**Exercise instructions**
Copy out the lines of the records from the line with "Toggle Slenkantis darbo grafikas checkbox" up to and including the line with "pyautogui.click(x=240, y=158)", leaving the pictures out.
[START OF Supplied records]
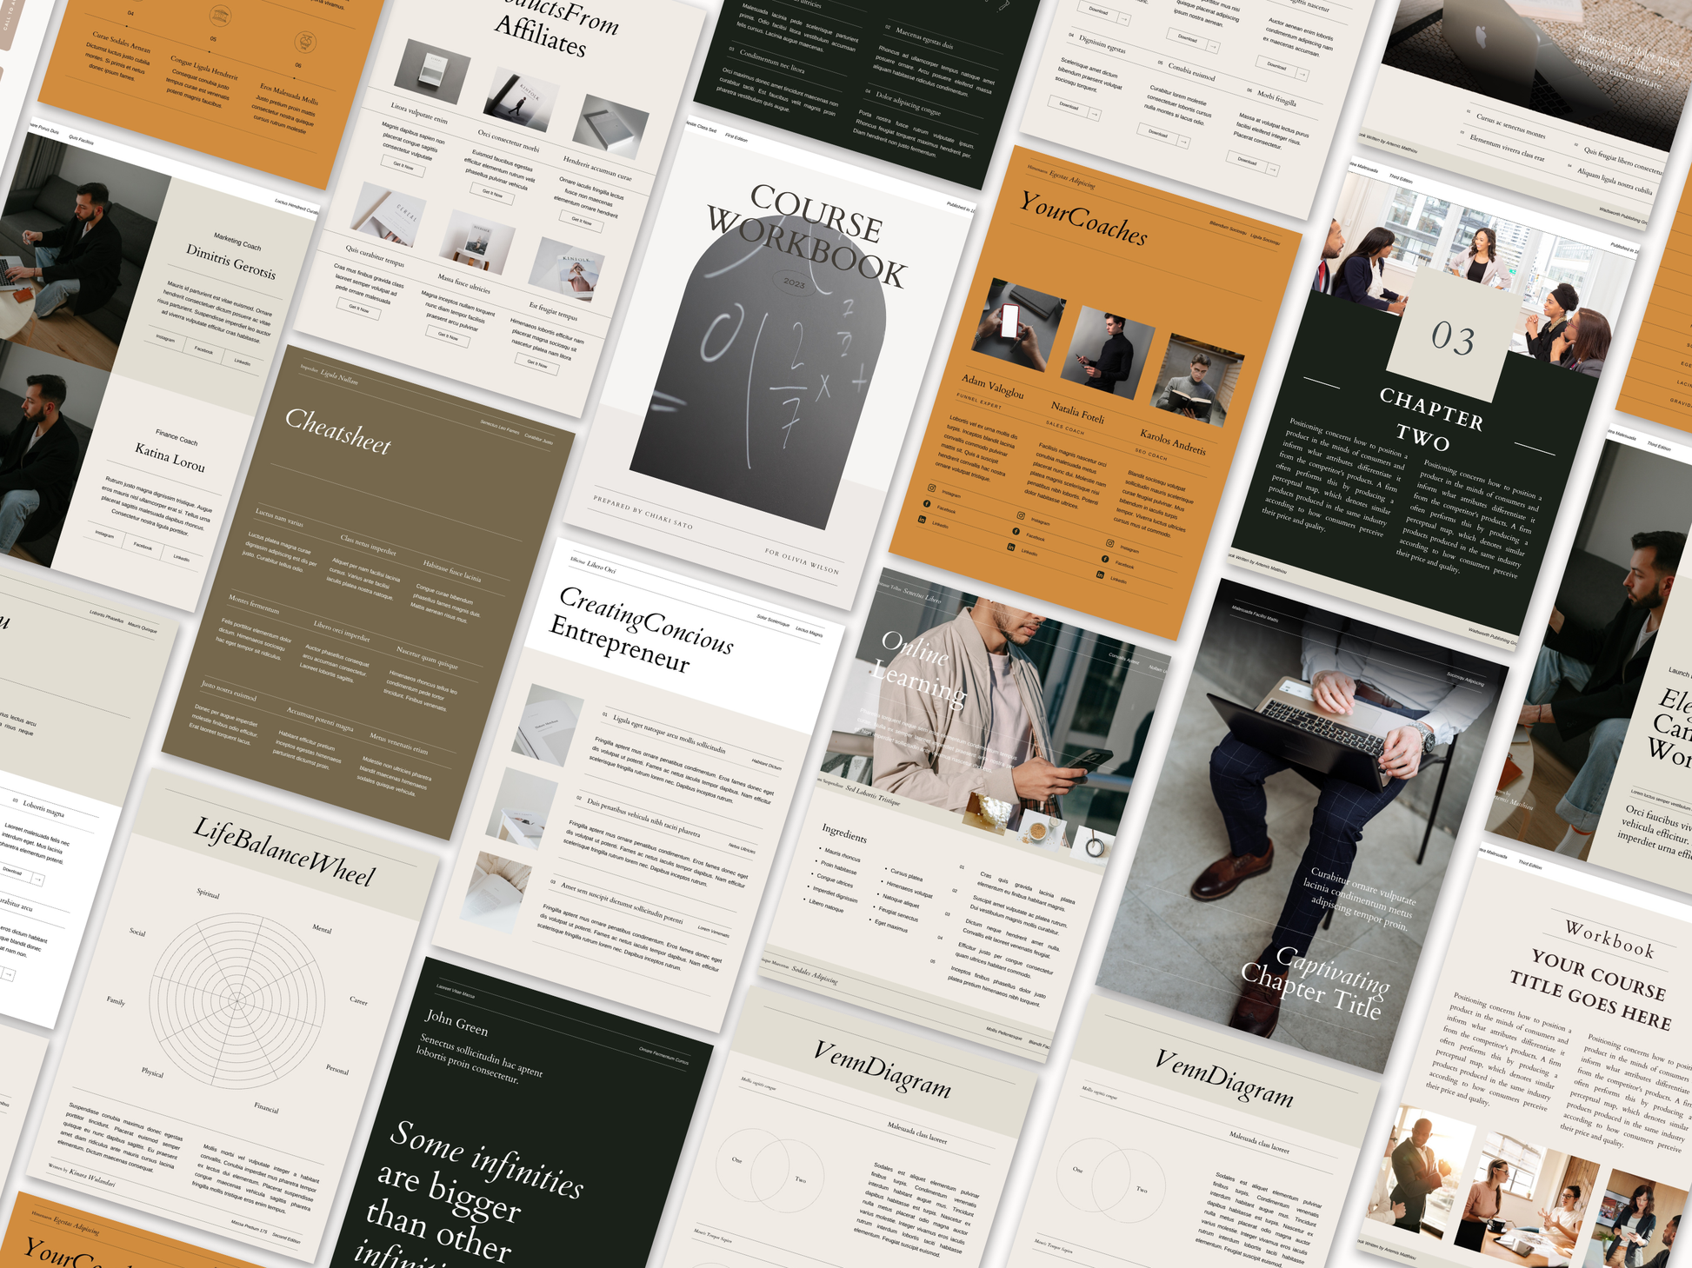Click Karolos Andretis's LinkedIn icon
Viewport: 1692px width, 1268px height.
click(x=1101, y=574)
[END OF Supplied records]
[START OF Supplied records]
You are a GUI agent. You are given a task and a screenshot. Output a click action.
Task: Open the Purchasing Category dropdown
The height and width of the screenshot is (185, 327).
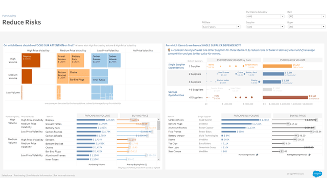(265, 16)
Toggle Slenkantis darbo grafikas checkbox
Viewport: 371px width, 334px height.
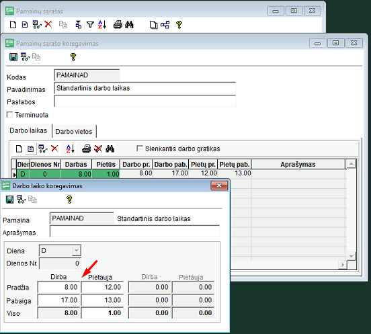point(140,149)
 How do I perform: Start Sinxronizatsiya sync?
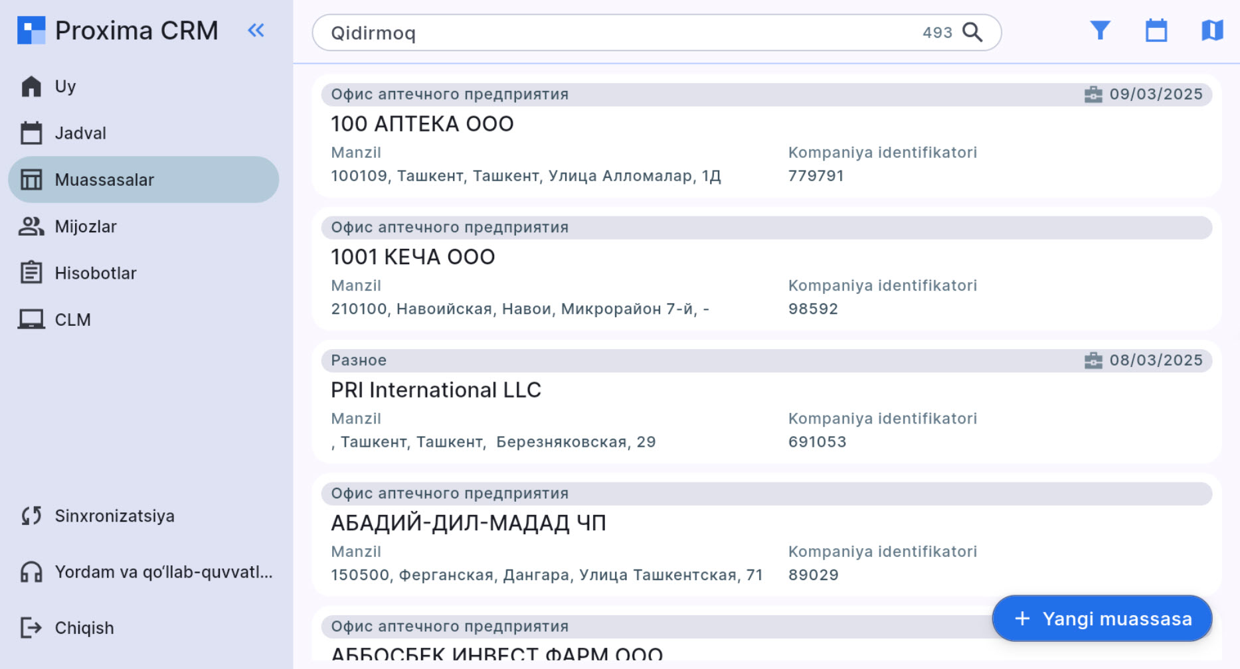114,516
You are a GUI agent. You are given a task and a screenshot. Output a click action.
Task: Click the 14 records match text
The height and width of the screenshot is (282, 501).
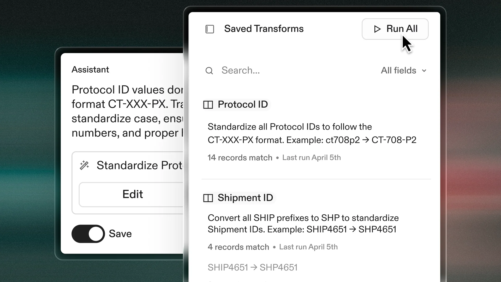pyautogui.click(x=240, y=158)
[END OF Supplied records]
[START OF Supplied records]
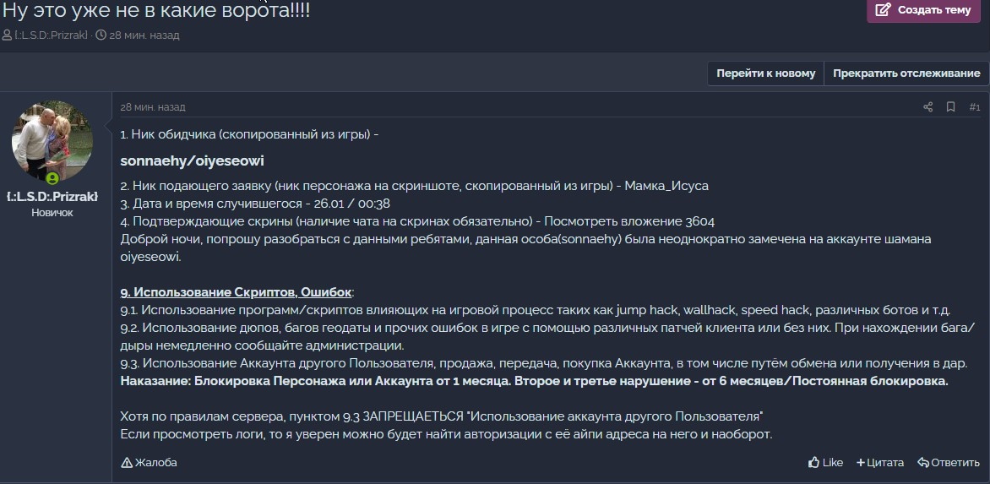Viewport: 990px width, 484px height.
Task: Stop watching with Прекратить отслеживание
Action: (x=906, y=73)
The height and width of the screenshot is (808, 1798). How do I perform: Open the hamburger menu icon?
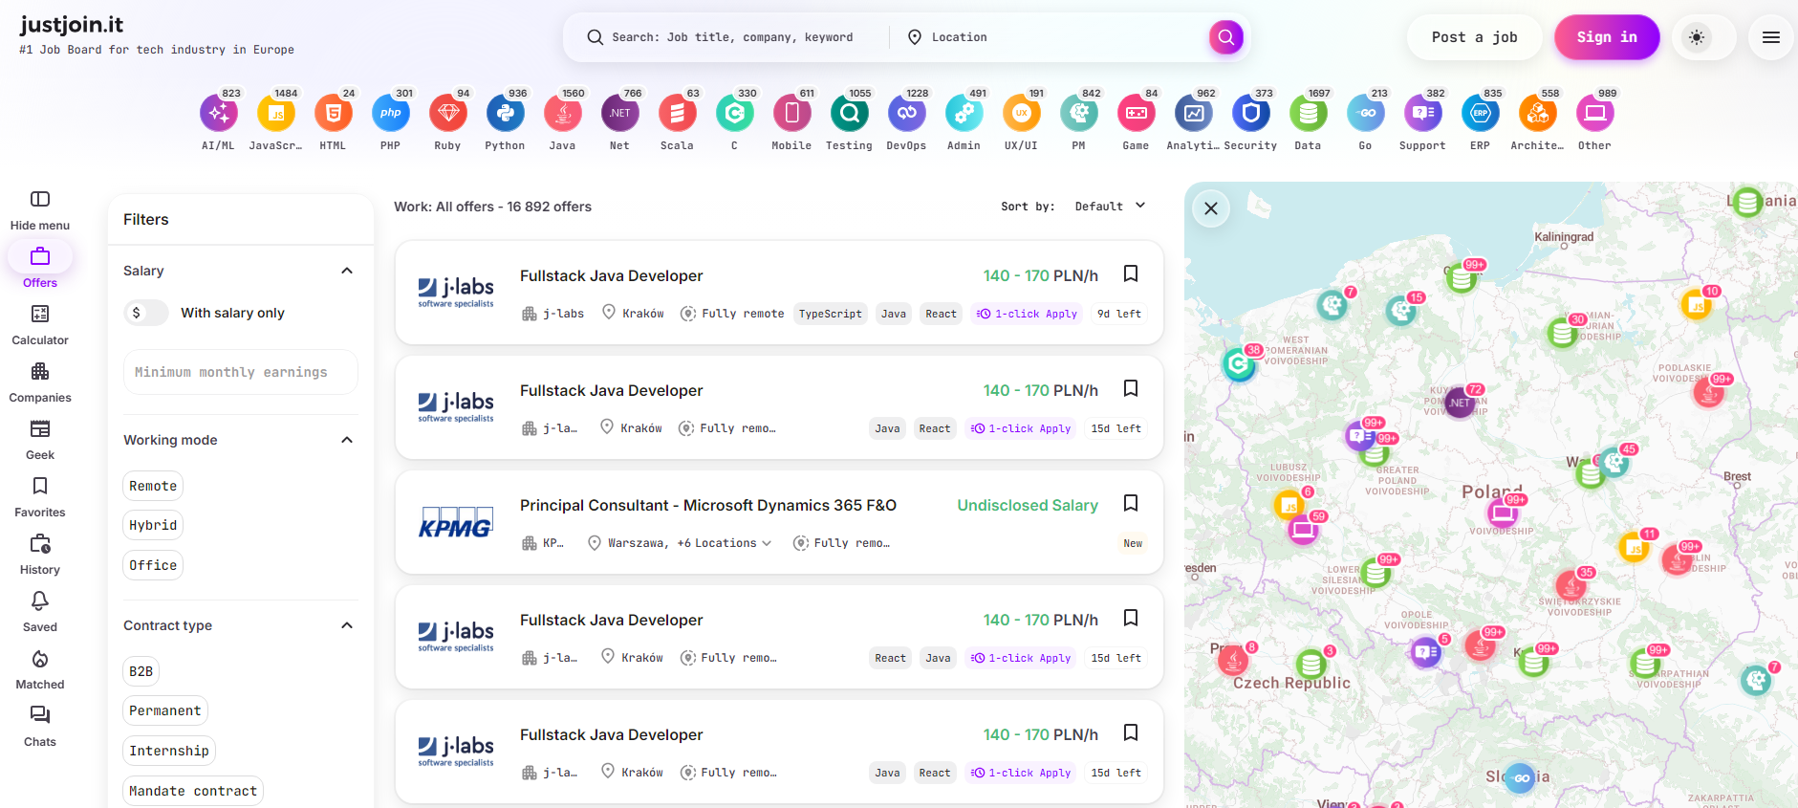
[END OF Supplied records]
**Solution to this exercise**
Toggle Slenkantis darbo grafikas checkbox
Viewport: 371px width, 334px height.
point(140,149)
 How do I perform: Start Sinxronizatsiya sync?
114,516
You are a GUI agent. You are given a task and a screenshot. Output a click action.
Task: Click the 14 records match text
The height and width of the screenshot is (282, 501).
pyautogui.click(x=240, y=158)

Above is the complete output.